The following facts are taken from the Opinion of the Court of Appeal of the State of California, Third Appellate District:
On April 18, 2006, pursuant to a search warrant, Detective Kevin Steed installed a GPS (global positioning system) satellite tracking device on a Lexus automobile used by [petitioner]. The unsealed portion of the affidavit established that Steed began investigating [petitioner] in January 2006 based on information provided to him by a confidential informant that [petitioner] was distributing large quantities of methamphetamine throughout the Sacramento area. During four controlled buys, surveillance teams, who were attempting to learn of [petitioner's] sources, were thwarted in their efforts to follow defendant because of his "counter surveillance techniques," namely, his aggressive driving, which made it impossible for the teams to follow him. Hence, the GPS device was necessary. On May 16, 2006, Steed obtained a wiretap warrant for two of [petitioner's] cell phones along with an order sealing a portion of the supporting probable cause affidavit. The unsealed portion of the affidavit essentially repeated the efforts made by law enforcement to discover [petitioner's] sources so that law enforcement could dismantle the distribution organization of which [petitioner] was a part.
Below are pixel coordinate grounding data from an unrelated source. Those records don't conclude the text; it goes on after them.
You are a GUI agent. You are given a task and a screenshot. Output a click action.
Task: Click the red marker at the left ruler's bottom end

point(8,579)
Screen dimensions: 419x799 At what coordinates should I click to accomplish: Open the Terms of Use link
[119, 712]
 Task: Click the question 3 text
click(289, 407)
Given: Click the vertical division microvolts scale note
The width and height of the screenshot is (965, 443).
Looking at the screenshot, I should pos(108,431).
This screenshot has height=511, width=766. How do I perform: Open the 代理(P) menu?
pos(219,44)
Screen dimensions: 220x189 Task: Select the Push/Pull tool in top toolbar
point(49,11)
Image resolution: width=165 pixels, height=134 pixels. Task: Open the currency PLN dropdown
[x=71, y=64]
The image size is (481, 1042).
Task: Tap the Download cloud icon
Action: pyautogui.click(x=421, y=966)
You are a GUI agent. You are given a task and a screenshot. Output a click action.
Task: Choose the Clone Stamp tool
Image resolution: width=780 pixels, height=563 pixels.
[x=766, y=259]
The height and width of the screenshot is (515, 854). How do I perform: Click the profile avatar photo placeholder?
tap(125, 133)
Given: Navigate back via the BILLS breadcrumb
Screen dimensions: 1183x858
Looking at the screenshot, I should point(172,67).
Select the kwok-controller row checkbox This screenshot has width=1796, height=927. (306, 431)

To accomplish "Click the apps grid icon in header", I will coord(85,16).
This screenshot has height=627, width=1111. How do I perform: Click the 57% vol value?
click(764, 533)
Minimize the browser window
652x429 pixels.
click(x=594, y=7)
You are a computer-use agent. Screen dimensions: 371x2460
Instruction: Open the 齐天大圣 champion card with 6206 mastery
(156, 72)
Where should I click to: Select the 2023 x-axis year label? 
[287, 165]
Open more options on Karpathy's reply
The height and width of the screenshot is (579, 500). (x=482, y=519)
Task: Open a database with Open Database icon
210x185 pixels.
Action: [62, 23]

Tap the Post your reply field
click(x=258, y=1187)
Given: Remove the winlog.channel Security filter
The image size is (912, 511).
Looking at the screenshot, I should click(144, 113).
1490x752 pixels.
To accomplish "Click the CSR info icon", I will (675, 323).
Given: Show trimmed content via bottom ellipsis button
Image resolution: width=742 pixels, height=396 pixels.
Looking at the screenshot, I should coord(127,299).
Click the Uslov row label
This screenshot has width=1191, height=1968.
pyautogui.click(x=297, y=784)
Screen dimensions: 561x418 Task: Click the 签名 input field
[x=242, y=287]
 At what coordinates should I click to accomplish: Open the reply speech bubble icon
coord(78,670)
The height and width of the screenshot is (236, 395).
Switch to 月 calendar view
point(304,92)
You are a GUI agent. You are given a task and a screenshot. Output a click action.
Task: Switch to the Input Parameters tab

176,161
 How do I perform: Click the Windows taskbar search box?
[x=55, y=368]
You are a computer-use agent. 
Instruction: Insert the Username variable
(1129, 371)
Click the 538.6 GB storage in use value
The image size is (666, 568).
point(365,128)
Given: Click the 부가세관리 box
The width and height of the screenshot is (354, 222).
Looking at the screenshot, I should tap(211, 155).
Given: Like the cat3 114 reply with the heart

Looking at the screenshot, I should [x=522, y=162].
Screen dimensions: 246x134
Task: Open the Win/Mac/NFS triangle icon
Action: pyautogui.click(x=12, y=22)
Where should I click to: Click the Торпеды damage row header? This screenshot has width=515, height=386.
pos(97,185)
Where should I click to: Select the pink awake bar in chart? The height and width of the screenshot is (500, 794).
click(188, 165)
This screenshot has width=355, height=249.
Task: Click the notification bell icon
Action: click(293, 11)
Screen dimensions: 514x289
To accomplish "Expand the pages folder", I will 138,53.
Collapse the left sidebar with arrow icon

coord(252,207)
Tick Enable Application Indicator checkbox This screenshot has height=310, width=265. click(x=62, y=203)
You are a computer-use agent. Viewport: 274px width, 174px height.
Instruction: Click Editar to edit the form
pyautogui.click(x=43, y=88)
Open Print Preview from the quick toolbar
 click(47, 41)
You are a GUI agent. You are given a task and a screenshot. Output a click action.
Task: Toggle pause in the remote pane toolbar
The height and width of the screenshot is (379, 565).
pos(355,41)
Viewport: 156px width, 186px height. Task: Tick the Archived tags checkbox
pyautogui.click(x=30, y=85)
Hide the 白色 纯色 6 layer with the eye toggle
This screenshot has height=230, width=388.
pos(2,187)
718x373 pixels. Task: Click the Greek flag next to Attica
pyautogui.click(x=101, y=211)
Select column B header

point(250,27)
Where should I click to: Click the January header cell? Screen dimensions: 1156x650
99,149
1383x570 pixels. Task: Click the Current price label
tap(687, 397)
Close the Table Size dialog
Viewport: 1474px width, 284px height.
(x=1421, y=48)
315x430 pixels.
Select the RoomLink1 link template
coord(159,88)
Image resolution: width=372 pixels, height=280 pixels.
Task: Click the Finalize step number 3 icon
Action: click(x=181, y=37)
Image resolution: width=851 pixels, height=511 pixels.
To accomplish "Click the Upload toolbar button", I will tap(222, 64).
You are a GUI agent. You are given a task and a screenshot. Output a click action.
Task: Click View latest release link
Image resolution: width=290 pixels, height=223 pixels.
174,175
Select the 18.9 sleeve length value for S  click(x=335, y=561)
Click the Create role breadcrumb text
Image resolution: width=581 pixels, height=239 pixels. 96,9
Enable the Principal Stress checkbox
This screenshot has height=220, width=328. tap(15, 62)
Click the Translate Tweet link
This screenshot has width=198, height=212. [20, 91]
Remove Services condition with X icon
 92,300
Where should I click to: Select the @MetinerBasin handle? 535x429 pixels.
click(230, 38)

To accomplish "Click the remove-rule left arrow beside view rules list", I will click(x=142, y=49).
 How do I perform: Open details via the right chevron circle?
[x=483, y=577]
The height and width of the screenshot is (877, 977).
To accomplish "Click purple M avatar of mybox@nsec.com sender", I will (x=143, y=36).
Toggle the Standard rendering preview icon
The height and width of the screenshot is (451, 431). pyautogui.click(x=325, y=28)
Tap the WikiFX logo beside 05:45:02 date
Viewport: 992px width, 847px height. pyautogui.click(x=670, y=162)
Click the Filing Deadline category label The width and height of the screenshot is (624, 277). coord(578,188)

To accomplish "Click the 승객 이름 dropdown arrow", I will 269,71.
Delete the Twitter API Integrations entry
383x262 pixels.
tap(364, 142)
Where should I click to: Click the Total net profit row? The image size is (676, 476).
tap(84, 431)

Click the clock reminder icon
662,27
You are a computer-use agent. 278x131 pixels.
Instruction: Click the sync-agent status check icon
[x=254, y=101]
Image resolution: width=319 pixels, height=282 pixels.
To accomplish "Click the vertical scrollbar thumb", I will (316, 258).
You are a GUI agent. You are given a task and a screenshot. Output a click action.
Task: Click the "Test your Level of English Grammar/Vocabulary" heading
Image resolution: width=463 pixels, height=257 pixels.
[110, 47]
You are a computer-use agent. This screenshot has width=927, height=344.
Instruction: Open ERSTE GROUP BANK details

The issuing courts ordered that portions of Det. Steed's warrant affidavits remain under seal. CT 0508, RT 28.
Petitioner was subsequently charged with, among other things, attempted murder, conspiracy to commit murder, and conspiracy to sell methamphetamine. Lodged Doc. No. 2 at 1-2. On June 13, 2007, petitioner, through counsel, moved to unseal the sealed portion of the wiretap warrant affidavit. CT 435. According to counsel for the petitioner, counsel sought to review the sealed information in order to attack the underlying search warrant. See RT 2 - 5; 15-16.
Counsel for the petitioner did not file a separate motion to unseal the affidavit filed in connection with the GPS warrant. Lodged Doc. No. 2 at 7; RT 28.
On August 16, 2007, after two hearings, the trial court issued an amended order denying petitioner's motion to unseal the sealed portions of the wiretap warrant:
Defendant Andrew Xavier Moncada filed a "Motion to Unseal Search Warrant Affidavit" with the court. Thereafter, it was the understanding of the parties and the court, that the court was to undertake an in camera review of the sealed portion of the affidavit in support of the wiretap warrant, only to determine whether within the four corners of the sealed and unsealed portions of the affidavit there is probable cause in support of the issuance of the wiretap warrant, including a determination of whether the affidavit supports the magistrate's finding of the necessity for the issuance of the wiretap warrant and the existence of a conspiracy involving sales or transactions of three pounds or more of methamphetamine.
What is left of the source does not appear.